--- TASK ITEM ---
From the items below, return the lines from the one containing "has width=734, height=539." up to and including the one containing "realtime-dot-icon is located", unchanged.

--- STUDY MATERIAL ---
════════
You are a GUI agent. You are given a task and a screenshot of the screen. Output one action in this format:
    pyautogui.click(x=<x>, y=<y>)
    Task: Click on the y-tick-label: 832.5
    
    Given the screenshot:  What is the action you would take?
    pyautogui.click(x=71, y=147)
════════
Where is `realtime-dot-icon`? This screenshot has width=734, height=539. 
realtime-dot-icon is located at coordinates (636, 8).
════════
--- REPLY ---
Where is `realtime-dot-icon`? This screenshot has width=734, height=539. 
realtime-dot-icon is located at coordinates (636, 8).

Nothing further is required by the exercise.